== Segment start ==
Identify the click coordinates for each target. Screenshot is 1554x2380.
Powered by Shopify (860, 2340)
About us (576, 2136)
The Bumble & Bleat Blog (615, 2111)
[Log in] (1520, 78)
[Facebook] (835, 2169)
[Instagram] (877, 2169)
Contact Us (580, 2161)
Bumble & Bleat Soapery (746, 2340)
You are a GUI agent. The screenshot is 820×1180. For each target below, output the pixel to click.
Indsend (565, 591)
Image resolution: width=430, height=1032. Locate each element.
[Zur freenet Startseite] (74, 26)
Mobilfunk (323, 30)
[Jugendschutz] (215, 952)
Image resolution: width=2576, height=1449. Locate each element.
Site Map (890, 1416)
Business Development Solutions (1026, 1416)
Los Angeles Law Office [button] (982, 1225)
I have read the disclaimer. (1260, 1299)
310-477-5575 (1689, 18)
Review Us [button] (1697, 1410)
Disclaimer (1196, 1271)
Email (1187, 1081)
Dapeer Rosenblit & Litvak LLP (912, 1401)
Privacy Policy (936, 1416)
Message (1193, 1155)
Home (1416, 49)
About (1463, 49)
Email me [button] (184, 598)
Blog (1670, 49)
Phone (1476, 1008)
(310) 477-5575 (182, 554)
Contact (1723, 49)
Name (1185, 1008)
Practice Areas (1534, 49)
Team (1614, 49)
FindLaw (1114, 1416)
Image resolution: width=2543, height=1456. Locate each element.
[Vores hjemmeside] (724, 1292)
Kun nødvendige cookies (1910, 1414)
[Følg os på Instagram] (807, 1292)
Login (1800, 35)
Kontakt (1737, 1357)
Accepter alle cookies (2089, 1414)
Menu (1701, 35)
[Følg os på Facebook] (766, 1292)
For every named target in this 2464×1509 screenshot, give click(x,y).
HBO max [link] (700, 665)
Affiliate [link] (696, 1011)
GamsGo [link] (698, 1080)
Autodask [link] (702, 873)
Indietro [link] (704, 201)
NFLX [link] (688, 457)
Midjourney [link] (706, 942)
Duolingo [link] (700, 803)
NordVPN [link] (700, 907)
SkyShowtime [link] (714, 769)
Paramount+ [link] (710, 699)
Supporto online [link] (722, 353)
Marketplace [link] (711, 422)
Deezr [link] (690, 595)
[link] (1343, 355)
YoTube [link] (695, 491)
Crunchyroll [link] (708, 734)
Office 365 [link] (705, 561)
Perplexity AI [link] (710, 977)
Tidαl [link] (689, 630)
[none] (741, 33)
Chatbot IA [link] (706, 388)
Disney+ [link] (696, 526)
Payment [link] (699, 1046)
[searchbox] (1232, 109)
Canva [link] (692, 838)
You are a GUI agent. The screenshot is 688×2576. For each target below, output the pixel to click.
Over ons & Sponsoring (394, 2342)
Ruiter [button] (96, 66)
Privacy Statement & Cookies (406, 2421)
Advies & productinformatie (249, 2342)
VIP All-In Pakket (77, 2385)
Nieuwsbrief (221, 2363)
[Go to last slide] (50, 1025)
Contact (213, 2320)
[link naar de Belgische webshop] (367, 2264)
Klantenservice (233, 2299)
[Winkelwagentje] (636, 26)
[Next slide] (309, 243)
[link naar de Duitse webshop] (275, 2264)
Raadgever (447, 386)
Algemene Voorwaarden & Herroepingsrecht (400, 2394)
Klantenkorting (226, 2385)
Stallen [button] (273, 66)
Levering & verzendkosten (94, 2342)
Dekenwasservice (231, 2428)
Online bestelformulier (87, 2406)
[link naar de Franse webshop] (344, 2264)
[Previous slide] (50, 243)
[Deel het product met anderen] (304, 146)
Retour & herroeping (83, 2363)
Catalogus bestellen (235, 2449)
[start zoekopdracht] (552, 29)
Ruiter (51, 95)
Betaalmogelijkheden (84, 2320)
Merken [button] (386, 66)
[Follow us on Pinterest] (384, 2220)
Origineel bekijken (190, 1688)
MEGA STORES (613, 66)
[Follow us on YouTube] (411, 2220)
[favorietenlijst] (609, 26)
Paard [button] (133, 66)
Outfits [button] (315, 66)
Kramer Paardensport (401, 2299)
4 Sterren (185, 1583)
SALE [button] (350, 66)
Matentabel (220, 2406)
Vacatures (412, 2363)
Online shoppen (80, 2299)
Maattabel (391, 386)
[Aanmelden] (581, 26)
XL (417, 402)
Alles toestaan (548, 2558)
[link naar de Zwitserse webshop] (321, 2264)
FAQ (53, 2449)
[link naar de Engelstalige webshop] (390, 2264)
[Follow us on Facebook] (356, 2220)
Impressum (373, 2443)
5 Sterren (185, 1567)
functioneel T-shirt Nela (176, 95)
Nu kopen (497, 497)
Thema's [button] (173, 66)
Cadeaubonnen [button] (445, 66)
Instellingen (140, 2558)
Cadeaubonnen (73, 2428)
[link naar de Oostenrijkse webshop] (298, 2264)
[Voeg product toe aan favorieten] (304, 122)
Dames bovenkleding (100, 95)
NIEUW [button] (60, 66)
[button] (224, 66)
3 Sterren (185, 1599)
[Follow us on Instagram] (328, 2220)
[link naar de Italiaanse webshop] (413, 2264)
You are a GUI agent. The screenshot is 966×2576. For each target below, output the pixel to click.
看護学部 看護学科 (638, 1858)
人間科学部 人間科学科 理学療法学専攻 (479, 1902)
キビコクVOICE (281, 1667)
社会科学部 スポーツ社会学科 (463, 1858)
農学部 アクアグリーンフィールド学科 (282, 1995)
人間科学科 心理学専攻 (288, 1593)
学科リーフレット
== Segment end ==
— WHAT YOU HAVE TO DO —
All of the entries must be quoted exactly; please include each one.

— TASK OUTPUT —
Identify the click coordinates for each target. Screenshot is 1554x2380.
Powered by Shopify (860, 2340)
About us (576, 2136)
The Bumble & Bleat Blog (615, 2111)
[Log in] (1520, 78)
[Facebook] (835, 2169)
[Instagram] (877, 2169)
Contact Us (580, 2161)
Bumble & Bleat Soapery (746, 2340)
You are a GUI agent. The screenshot is 820×1180. For each target below, output the pixel to click.
Indsend (565, 591)
Image resolution: width=430, height=1032. Locate each element.
[Zur freenet Startseite] (74, 26)
Mobilfunk (323, 30)
[Jugendschutz] (215, 952)
Image resolution: width=2576, height=1449. Locate each element.
Site Map (890, 1416)
Business Development Solutions (1026, 1416)
Los Angeles Law Office [button] (982, 1225)
I have read the disclaimer. (1260, 1299)
310-477-5575 (1689, 18)
Review Us [button] (1697, 1410)
Disclaimer (1196, 1271)
Email (1187, 1081)
Dapeer Rosenblit & Litvak LLP (912, 1401)
Privacy Policy (936, 1416)
Message (1193, 1155)
Home (1416, 49)
About (1463, 49)
Email me [button] (184, 598)
Blog (1670, 49)
Phone (1476, 1008)
(310) 477-5575 (182, 554)
Contact (1723, 49)
Name (1185, 1008)
Practice Areas (1534, 49)
Team (1614, 49)
FindLaw (1114, 1416)
Image resolution: width=2543, height=1456. Locate each element.
[Vores hjemmeside] (724, 1292)
Kun nødvendige cookies (1910, 1414)
[Følg os på Instagram] (807, 1292)
Login (1800, 35)
Kontakt (1737, 1357)
Accepter alle cookies (2089, 1414)
Menu (1701, 35)
[Følg os på Facebook] (766, 1292)
For every named target in this 2464×1509 screenshot, give click(x,y).
HBO max [link] (700, 665)
Affiliate [link] (696, 1011)
GamsGo [link] (698, 1080)
Autodask [link] (702, 873)
Indietro [link] (704, 201)
NFLX [link] (688, 457)
Midjourney [link] (706, 942)
Duolingo [link] (700, 803)
NordVPN [link] (700, 907)
SkyShowtime [link] (714, 769)
Paramount+ [link] (710, 699)
Supporto online [link] (722, 353)
Marketplace [link] (711, 422)
Deezr [link] (690, 595)
[link] (1343, 355)
YoTube [link] (695, 491)
Crunchyroll [link] (708, 734)
Office 365 [link] (705, 561)
Perplexity AI [link] (710, 977)
Tidαl [link] (689, 630)
[none] (741, 33)
Chatbot IA [link] (706, 388)
Disney+ [link] (696, 526)
Payment [link] (699, 1046)
[searchbox] (1232, 109)
Canva [link] (692, 838)
You are a GUI agent. The screenshot is 688×2576. For each target below, output the pixel to click.
Over ons & Sponsoring (394, 2342)
Ruiter [button] (96, 66)
Privacy Statement & Cookies (406, 2421)
Advies & productinformatie (249, 2342)
VIP All-In Pakket (77, 2385)
Nieuwsbrief (221, 2363)
[Go to last slide] (50, 1025)
Contact (213, 2320)
[link naar de Belgische webshop] (367, 2264)
Klantenservice (233, 2299)
[Winkelwagentje] (636, 26)
[Next slide] (309, 243)
[link naar de Duitse webshop] (275, 2264)
Raadgever (447, 386)
Algemene Voorwaarden & Herroepingsrecht (400, 2394)
Klantenkorting (226, 2385)
Stallen [button] (273, 66)
Levering & verzendkosten (94, 2342)
Dekenwasservice (231, 2428)
Online bestelformulier (87, 2406)
[link naar de Franse webshop] (344, 2264)
[Previous slide] (50, 243)
[Deel het product met anderen] (304, 146)
Retour & herroeping (83, 2363)
Catalogus bestellen (235, 2449)
[start zoekopdracht] (552, 29)
Ruiter (51, 95)
Betaalmogelijkheden (84, 2320)
Merken [button] (386, 66)
[Follow us on Pinterest] (384, 2220)
Origineel bekijken (190, 1688)
MEGA STORES (613, 66)
[Follow us on YouTube] (411, 2220)
[favorietenlijst] (609, 26)
Paard [button] (133, 66)
Outfits [button] (315, 66)
Kramer Paardensport (401, 2299)
4 Sterren (185, 1583)
SALE [button] (350, 66)
Matentabel (220, 2406)
Vacatures (412, 2363)
Online shoppen (80, 2299)
Maattabel (391, 386)
[Aanmelden] (581, 26)
XL (417, 402)
Alles toestaan (548, 2558)
[link naar de Zwitserse webshop] (321, 2264)
FAQ (53, 2449)
[link naar de Engelstalige webshop] (390, 2264)
[Follow us on Facebook] (356, 2220)
Impressum (373, 2443)
5 Sterren (185, 1567)
functioneel T-shirt Nela (176, 95)
Nu kopen (497, 497)
Thema's [button] (173, 66)
Cadeaubonnen [button] (445, 66)
Instellingen (140, 2558)
Cadeaubonnen (73, 2428)
[link naar de Oostenrijkse webshop] (298, 2264)
[Voeg product toe aan favorieten] (304, 122)
Dames bovenkleding (100, 95)
NIEUW [button] (60, 66)
[button] (224, 66)
3 Sterren (185, 1599)
[Follow us on Instagram] (328, 2220)
[link naar de Italiaanse webshop] (413, 2264)
You are a GUI agent. The screenshot is 966×2576. For each target below, output the pixel to click.
看護学部 看護学科 (638, 1858)
人間科学部 人間科学科 理学療法学専攻 (479, 1902)
キビコクVOICE (281, 1667)
社会科学部 スポーツ社会学科 (463, 1858)
農学部 アクアグリーンフィールド学科 (282, 1995)
人間科学科 心理学専攻 (288, 1593)
学科リーフレット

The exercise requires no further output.